Friday, October 11th, 2019

Making decisions about our lives and having these respected is an essential human right; and whilst this can sometimes be more difficult when a person has dementia, there are many things that can be done to help.

Researchers at the universities of Western Australia and Sydney conducted a study looking into how Australian health and legal professionals provide decision-making support to people living with dementia[1]. The team analysed 28 in-depth interviews with practitioners from across aged care, hospital, general practice and community and private legal settings, about their experience in assessing capacity and supporting people with dementia to make decisions.

Finding out what is meaningful to the person

Understanding the person’s priorities was seen as the critical first step in decision-making.  Participants spoke about considering factors like familiar environments, typical best times of day and having trusted persons present, when working through decisions with a person with dementia.  Knowing the person well and involving family and friends was also recognised as important in helping interpret the individual’s needs and wishes.

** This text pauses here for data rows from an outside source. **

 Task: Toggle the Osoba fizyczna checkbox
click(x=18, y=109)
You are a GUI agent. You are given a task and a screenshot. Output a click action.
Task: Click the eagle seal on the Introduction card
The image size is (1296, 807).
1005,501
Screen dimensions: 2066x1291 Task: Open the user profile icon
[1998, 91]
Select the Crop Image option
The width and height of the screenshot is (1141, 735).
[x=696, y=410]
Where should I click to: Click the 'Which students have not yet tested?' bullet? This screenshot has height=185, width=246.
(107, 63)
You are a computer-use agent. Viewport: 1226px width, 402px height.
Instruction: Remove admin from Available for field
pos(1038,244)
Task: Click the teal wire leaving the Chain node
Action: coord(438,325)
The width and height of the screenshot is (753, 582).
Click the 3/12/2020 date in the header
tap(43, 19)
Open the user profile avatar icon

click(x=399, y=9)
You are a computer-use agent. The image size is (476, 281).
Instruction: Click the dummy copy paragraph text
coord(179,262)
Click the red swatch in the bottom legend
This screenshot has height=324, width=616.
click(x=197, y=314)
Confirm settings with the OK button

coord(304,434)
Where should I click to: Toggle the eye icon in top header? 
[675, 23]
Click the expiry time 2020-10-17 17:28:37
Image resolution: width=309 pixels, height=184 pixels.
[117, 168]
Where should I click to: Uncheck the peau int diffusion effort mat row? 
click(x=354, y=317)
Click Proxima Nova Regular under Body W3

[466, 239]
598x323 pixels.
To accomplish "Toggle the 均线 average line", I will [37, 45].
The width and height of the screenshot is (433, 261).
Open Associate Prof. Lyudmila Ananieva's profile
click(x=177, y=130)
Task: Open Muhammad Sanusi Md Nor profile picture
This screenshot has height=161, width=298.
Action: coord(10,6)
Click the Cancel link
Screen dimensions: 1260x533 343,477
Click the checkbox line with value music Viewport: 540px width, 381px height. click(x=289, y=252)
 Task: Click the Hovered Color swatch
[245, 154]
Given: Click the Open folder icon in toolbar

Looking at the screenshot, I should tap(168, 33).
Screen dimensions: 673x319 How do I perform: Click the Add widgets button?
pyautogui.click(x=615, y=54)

Most participants spoke about talking clearly and directly with the person with dementia, explaining all the options (simplifying them where needed), and giving the person time to process the information. Other approaches included using photos or pictures to trigger memories, as well as the use of devices such as tablets and apps to assist with communication difficulties.

Different across professions

Having enough time was identified as one of the biggest barriers to supporting decision-making with people with dementia. Professionals also cautioned about well-intentioned family members unwittingly “taking over” the process. This appeared to be one of the main rationales behind legal practitioners advocating towards a more individualist approach – putting the person with dementia at the centre of the decision at the exclusion of all others. The downside of this was that it was quite “all-or-nothing”, in that it relied on legal professionals feeling satisfied that the person with dementia had decision-making capacity, and that if not, excluding them from the process.

Health professionals opted for a more relational practice that was inclusive of the person’s support network. However, they described trying to maintain distance between the person and their supporters so as not to influence the decision, particularly when it was about something “risky”, such as a hospital discharge, finances or will-making.

An opening for training

The people who volunteered to participate in the study likely reflect the practices of those with a special interest in dementia care or rights-based approaches.  Still, competency in providing decision-making support varied within professional groups, and the authors suggest that this represents an opening for formal skills training in the practice. The authors also acknowledge that risk averse regulatory frameworks can sometimes see people with dementia receiving less support for substantive decisions.

Nothing about me without me

Future research would benefit from direct observation of actual practices in dementia care. The presence of cognitive impairment is not a reason to exclude someone from decision-making.  The study confirms the importance of supported decision-making in the provision of consumer-directed care in Australia. It is the process of enabling a person to make and communicate decisions about their own life. The decision is supported, but ultimately, the decision is theirs.